Unterschiedlich. Die Regierungs-SPD fordert im Gegenzug für Hilfen Standortgarantien, ein Festhalten am Verbrenner-Aus etc. Aber schon Olaf Lies, SPD-Landesvater in Niedersachsen (wo bekanntlich VW seinen Sitz hat) plädiert wie sein Münchner CSU-Amtskollege Markus Söder für einen „realistischen Pfad“ bei den CO₂-Zielen. Also weniger Härte. 

Kanzler Friedrich Merz und seine Wirtschaftsministerin Katherina Reiche hätten gern eine Verschiebung des „pauschalen Verbrennerverbots“ über 2035 hinaus. Ebenso wie die Industrie wünschen sie sich Technologie-Offenheit, etwa für Plug-In-Hybride und sogenannte Range Extender. Das sind kleine Generatoren, die die Autobatterien laden und sich etwa in China durchaus großer Beliebtheit erfreuen. In Europa bekam die Technik kaum eine Chance. Die Politik wollte sie nicht.

Warum ist die Autobranche so wichtig? 

Mit einem Anteil von fünf Prozent am gesamten Bruttoinlandsprodukt ist sie ökonomisches Rückgrat und Herzkammer der Bundesrepublik gleichermaßen, weit vor Maschinenbau und Chemie. Vom Autobau hängen fast zwei Millionen Jobs ab und über 15 Prozent aller Exporte. Kein anderer Industriezweig investiert zudem so viel in Forschung und Entwicklung (55 Milliarden Euro jährlich).

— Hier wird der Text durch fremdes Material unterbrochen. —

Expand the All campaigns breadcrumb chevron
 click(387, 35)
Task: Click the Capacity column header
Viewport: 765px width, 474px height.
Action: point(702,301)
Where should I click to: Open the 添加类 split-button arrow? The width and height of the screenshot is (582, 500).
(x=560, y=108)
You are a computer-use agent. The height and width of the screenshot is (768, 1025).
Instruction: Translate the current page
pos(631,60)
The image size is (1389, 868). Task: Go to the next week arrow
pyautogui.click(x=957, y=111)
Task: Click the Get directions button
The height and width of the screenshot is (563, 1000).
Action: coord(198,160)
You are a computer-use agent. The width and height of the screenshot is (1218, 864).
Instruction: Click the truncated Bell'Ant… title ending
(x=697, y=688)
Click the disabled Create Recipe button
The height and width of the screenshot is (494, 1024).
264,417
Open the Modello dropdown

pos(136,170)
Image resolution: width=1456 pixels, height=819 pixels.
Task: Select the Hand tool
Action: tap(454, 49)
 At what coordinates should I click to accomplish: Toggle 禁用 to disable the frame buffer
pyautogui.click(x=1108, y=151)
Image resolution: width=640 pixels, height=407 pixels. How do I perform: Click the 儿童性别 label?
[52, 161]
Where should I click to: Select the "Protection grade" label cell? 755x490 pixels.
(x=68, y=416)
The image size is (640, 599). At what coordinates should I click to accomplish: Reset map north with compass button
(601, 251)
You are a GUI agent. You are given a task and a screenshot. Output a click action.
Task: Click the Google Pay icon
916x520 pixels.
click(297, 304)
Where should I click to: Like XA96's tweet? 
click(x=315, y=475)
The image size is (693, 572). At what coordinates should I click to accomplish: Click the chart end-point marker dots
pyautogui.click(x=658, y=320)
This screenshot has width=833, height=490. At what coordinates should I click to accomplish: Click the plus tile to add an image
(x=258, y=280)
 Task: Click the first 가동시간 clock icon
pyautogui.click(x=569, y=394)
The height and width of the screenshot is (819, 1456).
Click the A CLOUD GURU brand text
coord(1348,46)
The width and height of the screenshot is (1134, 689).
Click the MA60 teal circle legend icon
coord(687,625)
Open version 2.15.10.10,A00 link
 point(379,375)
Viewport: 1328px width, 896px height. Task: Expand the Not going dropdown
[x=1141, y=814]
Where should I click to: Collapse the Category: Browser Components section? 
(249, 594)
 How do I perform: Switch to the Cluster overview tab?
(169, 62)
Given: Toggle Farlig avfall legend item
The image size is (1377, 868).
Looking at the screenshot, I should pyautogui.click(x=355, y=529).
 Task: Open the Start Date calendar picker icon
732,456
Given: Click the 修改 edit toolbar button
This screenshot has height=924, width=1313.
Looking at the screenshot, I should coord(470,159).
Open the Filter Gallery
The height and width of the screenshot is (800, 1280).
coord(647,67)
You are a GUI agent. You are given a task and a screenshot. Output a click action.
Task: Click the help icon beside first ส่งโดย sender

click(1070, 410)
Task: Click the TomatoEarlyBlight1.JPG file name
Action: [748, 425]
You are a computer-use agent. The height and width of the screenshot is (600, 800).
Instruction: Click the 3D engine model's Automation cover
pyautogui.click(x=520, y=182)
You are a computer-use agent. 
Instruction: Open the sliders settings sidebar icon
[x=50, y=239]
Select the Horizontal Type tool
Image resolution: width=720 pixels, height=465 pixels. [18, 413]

Der Warenwert aller aus Deutschland ins Ausland exportierten Autos und Fahrzeugteile betrug im vergangenen Jahr 250 Milliarden Euro. Allein die drei großen Konzern-Gruppen VW, BMW und Mercedes setzten 2024 über 600 Milliarden Euro um. Diese Industrie zahlt also auch sehr, sehr viele Steuern, die man in Berlin ja gern ausgibt. Gern auch mal für sinnlos verpuffende Sozialtransfers (SPD) oder Wahlgeschenke wie Mütterrenten (CSU) und die versprochene Erhöhung der Pendlerpauschalen (CDU).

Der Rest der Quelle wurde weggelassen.